Records from a collection:
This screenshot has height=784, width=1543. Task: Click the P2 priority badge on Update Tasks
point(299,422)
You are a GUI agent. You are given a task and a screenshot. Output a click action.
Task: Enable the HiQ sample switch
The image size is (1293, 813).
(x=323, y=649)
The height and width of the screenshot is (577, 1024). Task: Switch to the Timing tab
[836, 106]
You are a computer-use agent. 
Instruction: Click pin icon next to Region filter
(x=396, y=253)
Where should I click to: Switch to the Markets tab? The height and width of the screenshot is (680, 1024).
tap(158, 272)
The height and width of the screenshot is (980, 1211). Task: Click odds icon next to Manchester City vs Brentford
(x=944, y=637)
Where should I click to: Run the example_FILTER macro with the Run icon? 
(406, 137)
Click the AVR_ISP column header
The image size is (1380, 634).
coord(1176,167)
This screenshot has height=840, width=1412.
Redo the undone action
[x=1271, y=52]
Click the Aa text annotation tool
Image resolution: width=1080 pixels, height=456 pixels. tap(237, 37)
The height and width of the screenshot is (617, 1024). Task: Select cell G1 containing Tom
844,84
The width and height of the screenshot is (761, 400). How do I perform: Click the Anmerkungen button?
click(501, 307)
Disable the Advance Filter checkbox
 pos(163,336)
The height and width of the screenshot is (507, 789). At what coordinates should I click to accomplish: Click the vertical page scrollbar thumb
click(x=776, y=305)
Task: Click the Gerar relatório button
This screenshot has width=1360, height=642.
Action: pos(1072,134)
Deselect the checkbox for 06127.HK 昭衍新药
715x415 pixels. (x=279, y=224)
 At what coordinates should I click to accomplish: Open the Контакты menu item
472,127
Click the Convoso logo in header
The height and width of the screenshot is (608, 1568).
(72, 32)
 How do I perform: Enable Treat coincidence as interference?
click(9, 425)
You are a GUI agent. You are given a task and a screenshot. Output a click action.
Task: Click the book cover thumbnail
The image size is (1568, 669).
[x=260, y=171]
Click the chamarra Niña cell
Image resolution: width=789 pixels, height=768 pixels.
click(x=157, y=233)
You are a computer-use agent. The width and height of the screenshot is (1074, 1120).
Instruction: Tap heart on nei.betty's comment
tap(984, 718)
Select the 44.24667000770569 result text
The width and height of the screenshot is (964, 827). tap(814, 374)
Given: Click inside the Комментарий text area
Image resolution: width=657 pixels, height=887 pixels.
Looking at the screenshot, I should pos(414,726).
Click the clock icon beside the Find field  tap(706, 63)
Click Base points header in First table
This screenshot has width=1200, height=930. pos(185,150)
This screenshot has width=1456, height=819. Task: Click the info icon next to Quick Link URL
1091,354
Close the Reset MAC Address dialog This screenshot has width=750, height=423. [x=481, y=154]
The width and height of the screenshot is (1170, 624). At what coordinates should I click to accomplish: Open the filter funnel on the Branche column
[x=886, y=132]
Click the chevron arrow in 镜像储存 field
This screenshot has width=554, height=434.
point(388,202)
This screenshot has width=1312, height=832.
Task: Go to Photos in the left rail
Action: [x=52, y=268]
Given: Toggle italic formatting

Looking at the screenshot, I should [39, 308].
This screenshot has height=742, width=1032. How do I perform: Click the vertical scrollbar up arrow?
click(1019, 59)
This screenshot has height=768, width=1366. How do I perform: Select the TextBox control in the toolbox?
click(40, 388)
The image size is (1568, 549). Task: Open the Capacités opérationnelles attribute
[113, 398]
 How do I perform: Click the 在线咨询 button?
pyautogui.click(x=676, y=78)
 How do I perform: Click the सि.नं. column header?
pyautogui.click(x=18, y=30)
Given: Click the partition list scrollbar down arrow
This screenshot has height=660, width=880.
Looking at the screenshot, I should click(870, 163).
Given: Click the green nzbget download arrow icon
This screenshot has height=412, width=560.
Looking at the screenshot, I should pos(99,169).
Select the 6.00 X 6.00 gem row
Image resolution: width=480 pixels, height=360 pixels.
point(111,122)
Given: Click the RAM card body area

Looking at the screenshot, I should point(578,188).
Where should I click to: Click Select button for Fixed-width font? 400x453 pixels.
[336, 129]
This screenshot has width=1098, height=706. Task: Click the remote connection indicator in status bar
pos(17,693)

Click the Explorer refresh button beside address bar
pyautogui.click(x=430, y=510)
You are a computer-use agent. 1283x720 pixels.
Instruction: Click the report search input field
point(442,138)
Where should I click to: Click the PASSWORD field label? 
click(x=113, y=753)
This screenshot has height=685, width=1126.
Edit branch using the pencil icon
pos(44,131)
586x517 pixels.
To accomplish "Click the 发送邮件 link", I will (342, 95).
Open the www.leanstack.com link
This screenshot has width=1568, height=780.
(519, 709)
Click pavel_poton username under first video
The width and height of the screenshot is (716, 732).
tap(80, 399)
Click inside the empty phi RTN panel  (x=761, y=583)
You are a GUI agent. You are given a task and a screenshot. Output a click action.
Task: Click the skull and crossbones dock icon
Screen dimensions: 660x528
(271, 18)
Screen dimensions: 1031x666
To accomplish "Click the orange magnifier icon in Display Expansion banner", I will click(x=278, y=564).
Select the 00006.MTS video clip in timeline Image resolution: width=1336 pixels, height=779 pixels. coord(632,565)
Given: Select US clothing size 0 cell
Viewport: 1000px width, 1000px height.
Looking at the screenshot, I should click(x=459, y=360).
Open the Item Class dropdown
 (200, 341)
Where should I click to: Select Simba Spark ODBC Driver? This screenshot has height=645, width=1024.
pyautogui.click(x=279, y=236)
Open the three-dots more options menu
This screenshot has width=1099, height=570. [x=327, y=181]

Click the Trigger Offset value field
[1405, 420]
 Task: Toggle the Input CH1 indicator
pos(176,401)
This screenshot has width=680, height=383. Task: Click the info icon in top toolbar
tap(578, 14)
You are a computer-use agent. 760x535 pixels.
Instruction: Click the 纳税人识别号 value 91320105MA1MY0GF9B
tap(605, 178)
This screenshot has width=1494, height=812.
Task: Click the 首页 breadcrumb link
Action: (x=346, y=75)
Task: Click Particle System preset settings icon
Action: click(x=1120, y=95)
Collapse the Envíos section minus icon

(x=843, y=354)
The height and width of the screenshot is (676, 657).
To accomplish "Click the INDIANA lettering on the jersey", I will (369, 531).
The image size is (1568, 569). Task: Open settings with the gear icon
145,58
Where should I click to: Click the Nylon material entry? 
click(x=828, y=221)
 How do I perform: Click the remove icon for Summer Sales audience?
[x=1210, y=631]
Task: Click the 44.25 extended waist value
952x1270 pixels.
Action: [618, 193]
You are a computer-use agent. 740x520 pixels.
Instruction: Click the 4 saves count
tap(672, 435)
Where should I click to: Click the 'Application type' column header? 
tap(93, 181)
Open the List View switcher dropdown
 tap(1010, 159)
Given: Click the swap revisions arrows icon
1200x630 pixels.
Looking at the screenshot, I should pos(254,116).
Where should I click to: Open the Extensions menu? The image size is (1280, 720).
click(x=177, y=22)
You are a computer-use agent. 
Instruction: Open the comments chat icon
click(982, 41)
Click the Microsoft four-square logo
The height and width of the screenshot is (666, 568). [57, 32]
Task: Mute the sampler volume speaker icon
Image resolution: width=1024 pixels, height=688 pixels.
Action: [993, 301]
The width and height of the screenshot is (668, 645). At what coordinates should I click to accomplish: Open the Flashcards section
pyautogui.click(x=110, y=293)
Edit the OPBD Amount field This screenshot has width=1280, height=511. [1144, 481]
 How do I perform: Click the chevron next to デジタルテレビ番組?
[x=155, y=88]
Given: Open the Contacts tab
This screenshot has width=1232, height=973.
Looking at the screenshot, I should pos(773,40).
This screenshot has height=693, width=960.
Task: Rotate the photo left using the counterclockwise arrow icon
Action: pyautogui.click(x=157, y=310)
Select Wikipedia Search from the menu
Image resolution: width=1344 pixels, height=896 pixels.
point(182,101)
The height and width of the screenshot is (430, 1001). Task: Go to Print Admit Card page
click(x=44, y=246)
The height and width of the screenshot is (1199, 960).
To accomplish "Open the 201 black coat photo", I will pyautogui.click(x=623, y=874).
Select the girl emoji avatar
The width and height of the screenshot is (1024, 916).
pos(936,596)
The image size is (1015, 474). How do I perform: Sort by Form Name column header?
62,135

Instructions to follow.
Look through the entries above and work out how many lines contain the string "inside". Give that number alone.

Result for this task.
2